At 19, Heather Robertson wrote an editorial that enflamed the college jocks, sparking a career dedicated to fearless reporting. Regan Reid takes a revealing look at Canada’s feistiest journalist. This story originally appeared in the Winter 2012 issue of the Ryerson Review of Journalism.
At 19, Heather Robertson wrote an editorial that enflamed the college jocks, sparking a career dedicated to fearless reporting. Regan Reid takes a revealing look at Canada’s feistiest journalist. This story originally appeared in the Winter 2012 issue of the Ryerson Review of Journalism.
When I ask Heather Robertson if it was worth it to spend 15 years of her life fighting two class action lawsuits against the largest media corporations in Canada, her response is characteristically modest. “Oh sure, yeah,” she says quietly.
But then she brings up Rob Roy, the film starring Liam Neeson (whom she loves) as the heroic Highland Scot who takes on the nobility. We talked earlier about her Scottish roots and her belief that it was in her blood to “stick it to the corporation," and I could hear the excitement rise in her voice as she described the film. “There’s this wonderful scene where Rob Roy’s wife is in the process of being raped by the steward or something and she pulls out her dirk and she stabs him in the nut!” She laughs as she triumphantly shakes her fists in the air. “And that’s where I come from.”
Heather Robertson filed her lawsuits on behalf of all Canadian freelance writers who had their work reproduced on electronic databases without their knowledge, consent or compensation. She took on Canada’s media giants—and she won. “Here I was, this middle-aged Canadian woman, suddenly being robbed of my creative work by a laird,” she says. “I saw it as this tremendous challenge.

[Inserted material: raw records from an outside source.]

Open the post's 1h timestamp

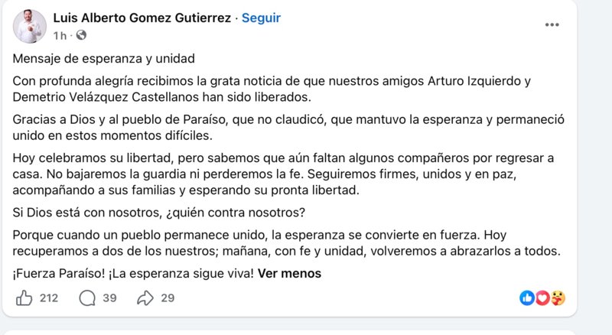click(x=60, y=36)
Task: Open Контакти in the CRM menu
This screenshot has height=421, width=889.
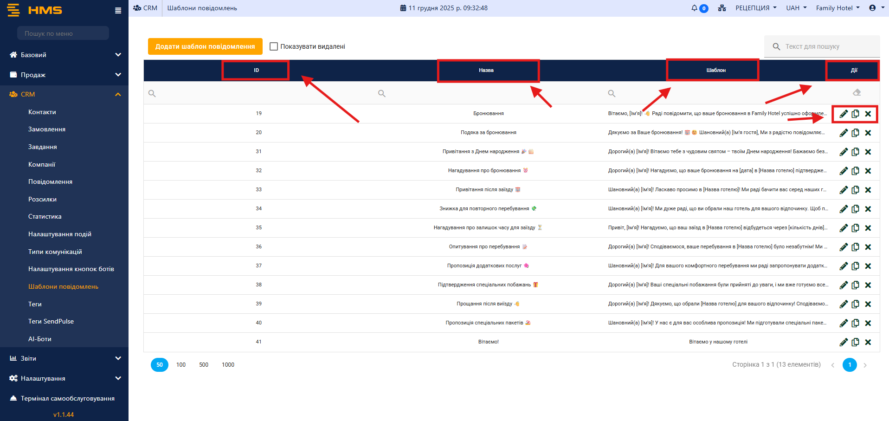Action: tap(42, 112)
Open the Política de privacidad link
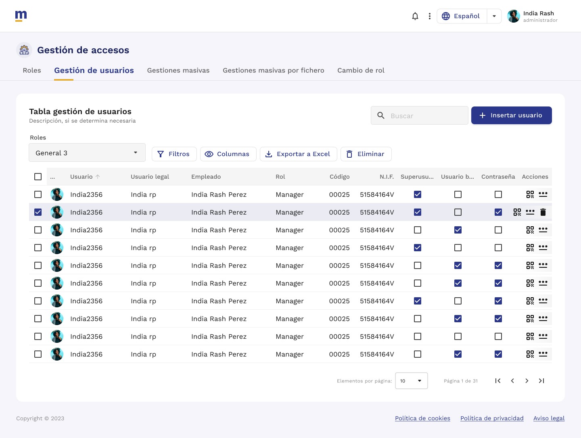 [492, 418]
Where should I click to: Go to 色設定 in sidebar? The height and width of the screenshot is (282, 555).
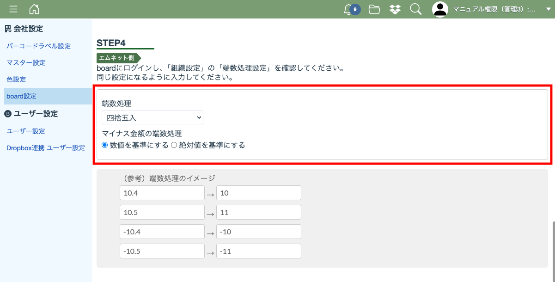tap(16, 80)
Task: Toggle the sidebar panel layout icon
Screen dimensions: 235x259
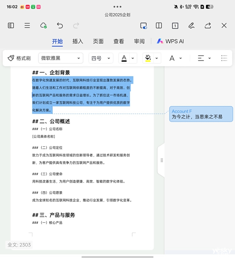Action: coord(11,25)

I reached for my dirk and off I went.”
***
Heather Robertson wanted no part of a football team. In 1961, the University of Manitoba was again considering forming a squad, even though teams had already folded twice due to high costs and low support. But “the football boys,” as Robertson called them, wanted to try again—at the expense of the students and administration. So, as editor of the school’s newspaper, The Manitoban, the 19-year-old wrote a fiery editorial denouncing the proposal. “Again this year they are peddling football—an easy, instant remedy for all the ills that affect Manitoba,” she began. “Are three expensive games per season in a makeshift stadium in foul weather against teams from places most of us have only heard about and wouldn’t particularly care to visit going to suddenly make us full of college spirit?”

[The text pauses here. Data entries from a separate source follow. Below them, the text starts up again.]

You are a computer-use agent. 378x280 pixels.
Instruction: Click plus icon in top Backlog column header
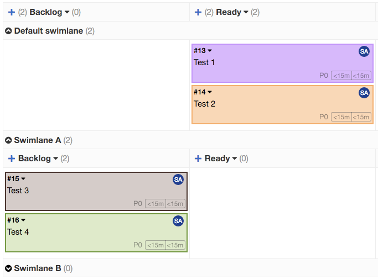12,12
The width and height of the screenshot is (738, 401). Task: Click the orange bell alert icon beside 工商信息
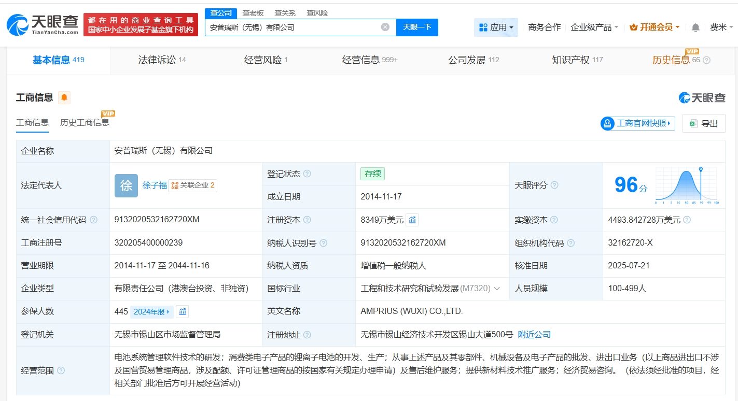tap(64, 97)
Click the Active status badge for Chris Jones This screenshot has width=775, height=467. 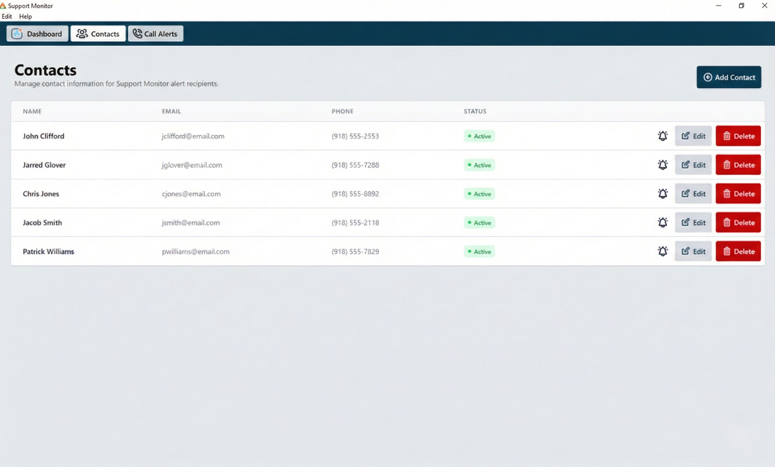479,194
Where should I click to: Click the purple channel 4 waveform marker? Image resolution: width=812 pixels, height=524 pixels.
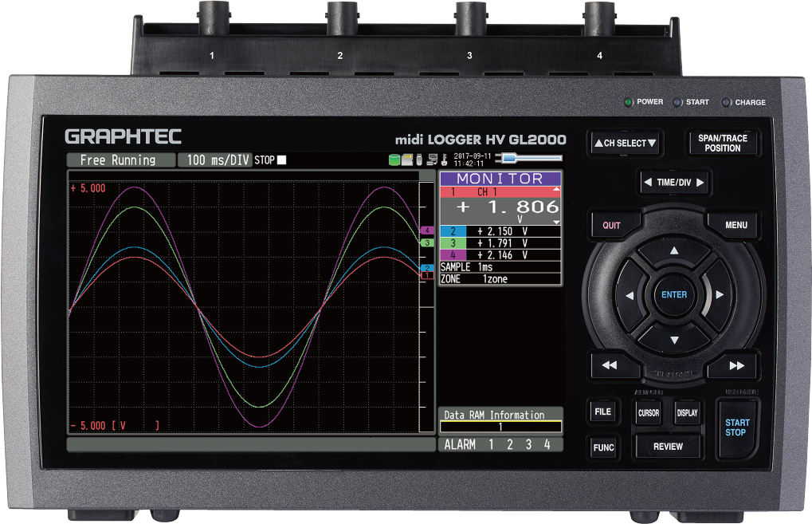pos(427,230)
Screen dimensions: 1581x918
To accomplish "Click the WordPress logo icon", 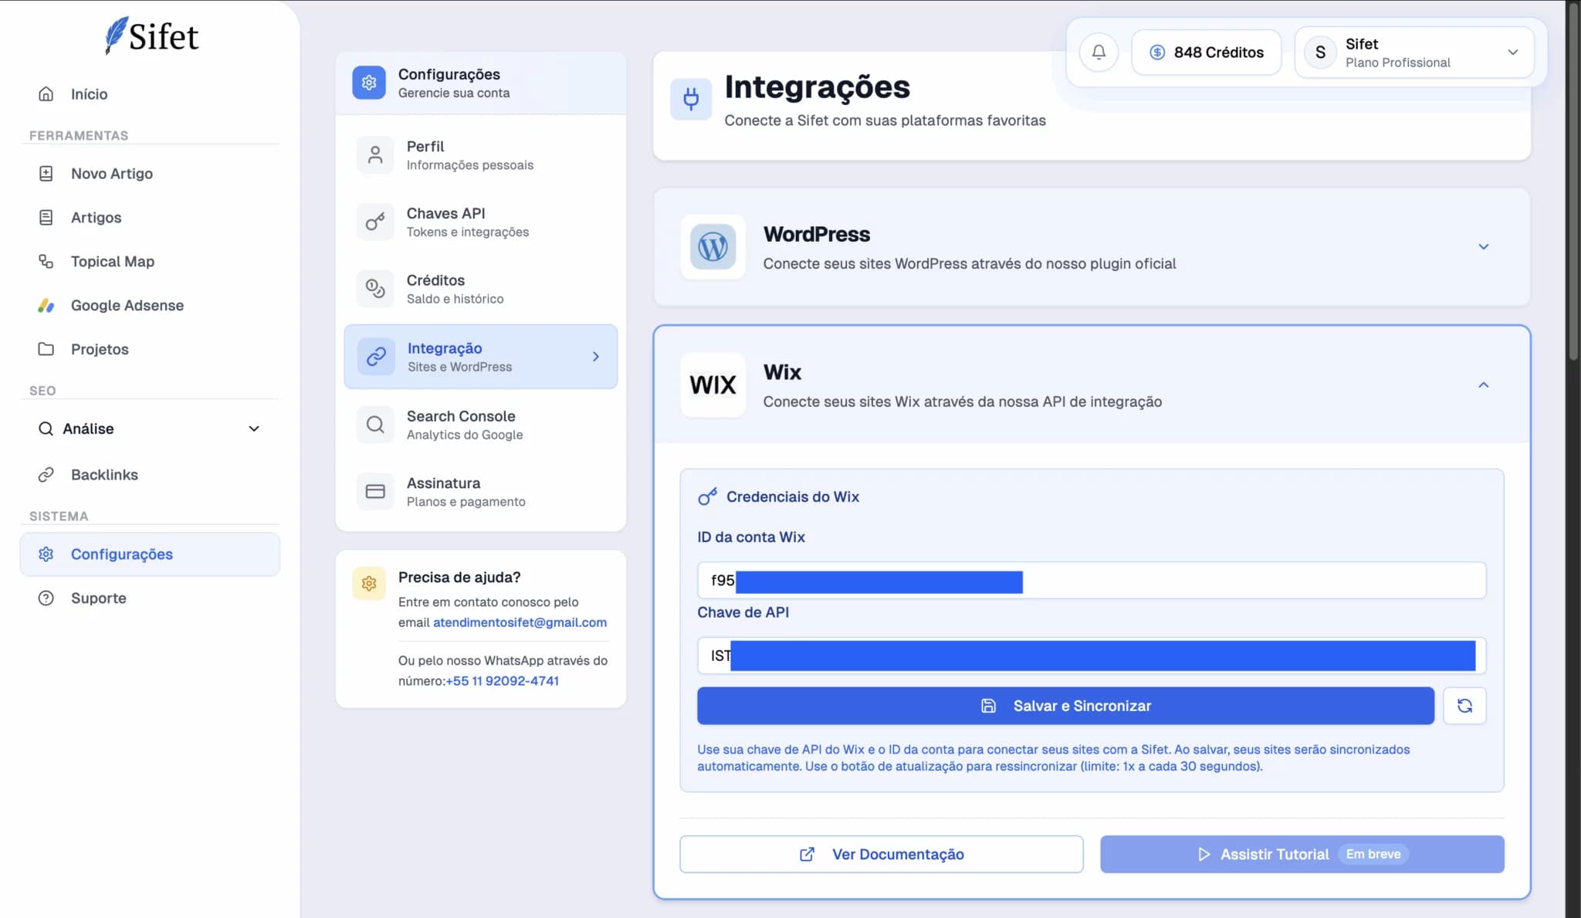I will pos(713,247).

The jocks called for her head. They wanted their team and they wanted Robertson fired for speaking out against it. So the student council called on her to justify her words. “She wasn’t objective!” the football fanatics argued. “It was an editorial!” she countered. As she stood inside the student centre making her case, she heard a dull roar outside as a group of protesting jocks shouted into a megaphone and demanded their team. Then, through the windows of the small room, Robertson watched in shock as the throng raised a stuffed figure by a rope around its neck. She quickly realized that the bundle of straw, with its long hair and skirt, was her effigy. It wasn’t enough to just symbolically hang her; the crowd outside wanted more. The mob lit a fire under the straw and soon “Heather Robertson” was up in flames. All this over an editorial?
The football boys were just the first of many opponents Robertson would face in her journalism career. She’d win some battles and lose others, be labelled a communist and get sued for libel. But when she was just a sheltered 19-year-old girl, inspiring a demonstration was incredibly exciting—journalism was exciting. She didn’t know it then, but the excitement wouldn’t end there.

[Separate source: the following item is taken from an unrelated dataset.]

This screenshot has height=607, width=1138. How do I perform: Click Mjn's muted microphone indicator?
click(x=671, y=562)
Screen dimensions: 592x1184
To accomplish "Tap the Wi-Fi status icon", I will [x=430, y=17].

Today, at 69, Robertson walks with a slight limp, has short white hair and wears slacks and loafers. She has a warm laugh, works on her garden and can’t help but talk about her kids (her son is a film editor who worked on the Angelina Jolie action movie Salt). But in many ways, Robertson is far from ordinary. For 15 years she fought two class action lawsuits against the largest media corporations in Canada—and won. She filed on behalf of all Canadian freelance writers who had their work reproduced on electronic databases without their knowledge, consent or compensation. The media giants paid millions.
Many journalists now associate Robertson with those landmark lawsuits. They celebrate her for standing up for her peers, keeping everyone updated on the case and, of course, for the “Heather Robertson cheques,” some in the tens of thousands of dollars. But plenty of the freelancers who were thrilled to cash those cheques know little about the woman who fought for them. They don’t know about her 50-year career, her 18 books and her three novels, or her role in the creation of the Professional Writers Association of Canada. Though Robertson’s lawsuits have been important to Canadian journalists, they are just the latest battle in a career marked by activism. “She was a muckraker,” says Don Obe, her editor at Toronto Life. “She was out to right wrongs and she was her whole magazine-writing career.”